# Cutting boards



## tomwilson74 (Jul 25, 2019)

Finally made a few cutting boards. Maple and Padauk, 
Walnut and Cherry.
What are you guys using for “feet” on your boards?

Reactions: Like 1 | EyeCandy! 2 | Way Cool 5


----------



## Nature Man (Jul 25, 2019)

Thanks for the inspiration! I've made a couple much simpler designs, but have plans to make more like yours! Chuck

Reactions: Thank You! 1


----------



## Eric Rorabaugh (Jul 25, 2019)

@Tony


----------



## DKMD (Jul 25, 2019)

Nice work! I love that walnut/cherry combo, and I’m a sucker for a nice end-grain cutting board.

Reactions: Thank You! 1


----------



## JLTibbetts (Jul 26, 2019)

I got feet for boards from Flea Bay. A pack of 100 clear silicone with ss screws was less than $20 delivered.
https://www.ebay.com/itm/Screw-on-R...hash=item287bc181e2:m:myXZrVZwsY7neBCC36b89Eg


----------



## Tony (Jul 26, 2019)

I've never used the ones James referenced above. I use these from Home Depot:


 

My advice is to never use black ones. In my experience, they transer marks to the boards under them if you stack them.

Reactions: Like 1


----------



## ironman123 (Jul 26, 2019)

Cool looking boards Tom

Reactions: Like 1 | Useful 1


----------



## Gdurfey (Jul 26, 2019)

found similar feet on Amazon; large pack!!! and SS screws.

Reactions: Like 1


----------



## TimR (Jul 26, 2019)

Gdurfey said:


> found similar feet on Amazon; large pack!!! and SS screws.


Can you post the link? Thx


----------



## Gdurfey (Jul 26, 2019)

TimR said:


> Can you post the link? Thx



Will get the link in a bit from home. Don't have the greatest access while I goof off at work.

Reactions: Funny 3


----------



## Gdurfey (Jul 26, 2019)

This is one set. Search “cutting board feet” on Amazon and you will be overwhelmed with choices. I made sure to get a set with SS screws.

Edit: that is a strange thumb.....but the link is there.


----------



## rocky1 (Jul 26, 2019)

Garry... Edit the link and remove the http:\\ from it, just use the www on and it'll work. Or you can create a hyperlink, type text for the link, highlight with mouse, and clink the chain link above the post. and paste the URL in the pop up.

Reactions: Agree 1


----------



## frankp (Sep 30, 2019)

I've never understood putting feet on a cutting board... then you can't use both sides of it.

Reactions: Agree 2


----------

- [INFORMATION SHOWN]
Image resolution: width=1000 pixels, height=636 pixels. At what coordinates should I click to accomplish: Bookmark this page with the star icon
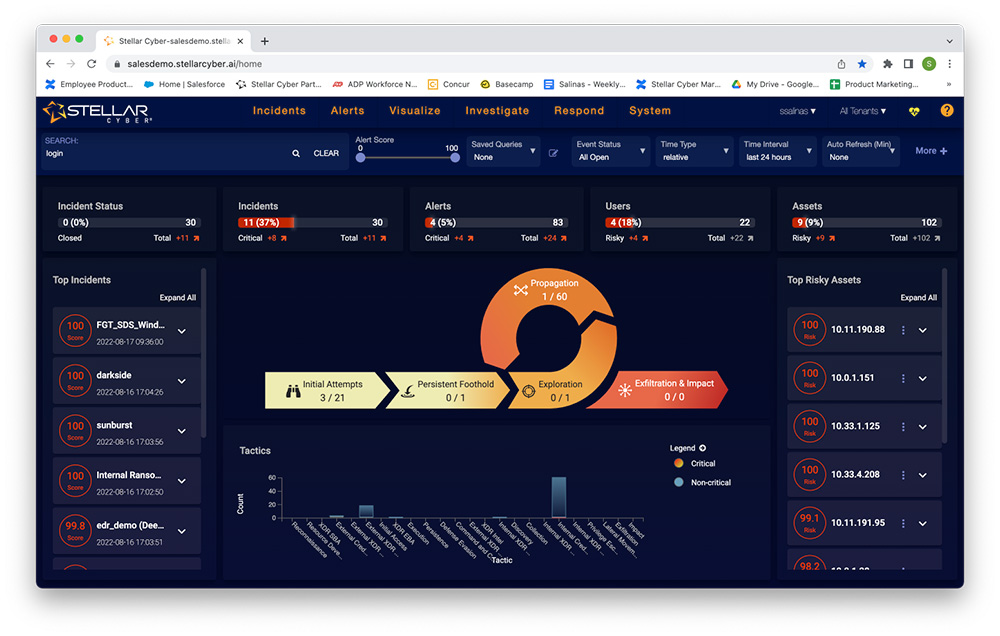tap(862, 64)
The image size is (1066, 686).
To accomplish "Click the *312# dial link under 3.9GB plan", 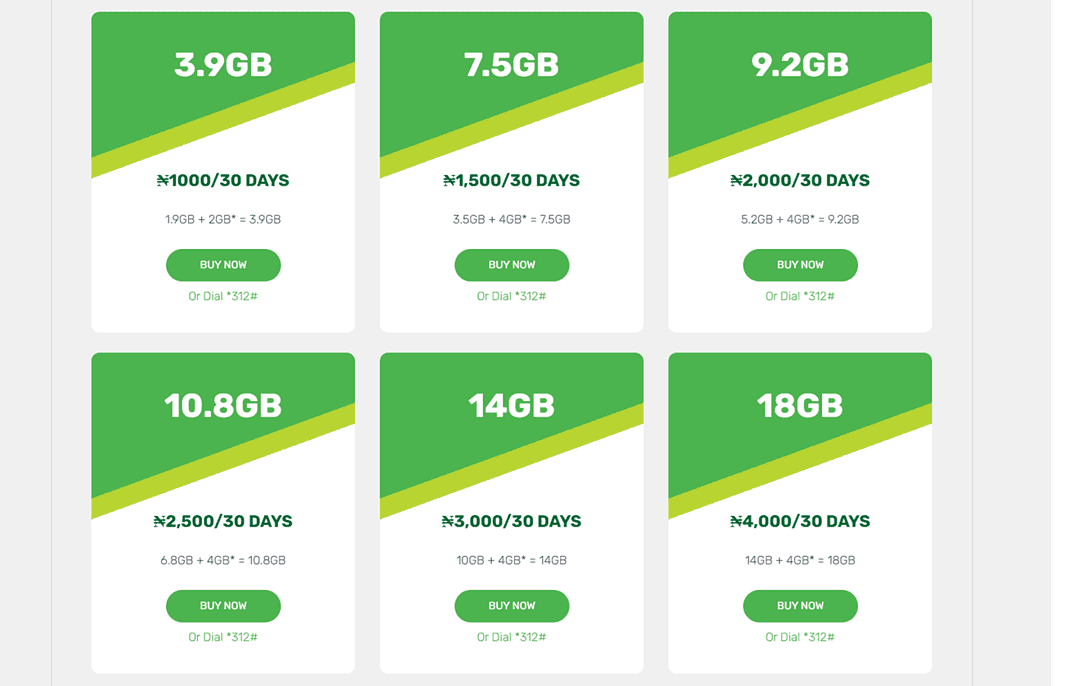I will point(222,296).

- [EXERCISE AIM] Can you reproduce, word for word, everything in the cutting boards thread from "Thanks for the" down to "Rorabaugh (Jul 25, 2019)"?

- [RESPONSE TO THIS TASK]
Thanks for the inspiration! I've made a couple much simpler designs, but have plans to make more like yours! Chuck

Reactions: Thank You! 1


----------



## Eric Rorabaugh (Jul 25, 2019)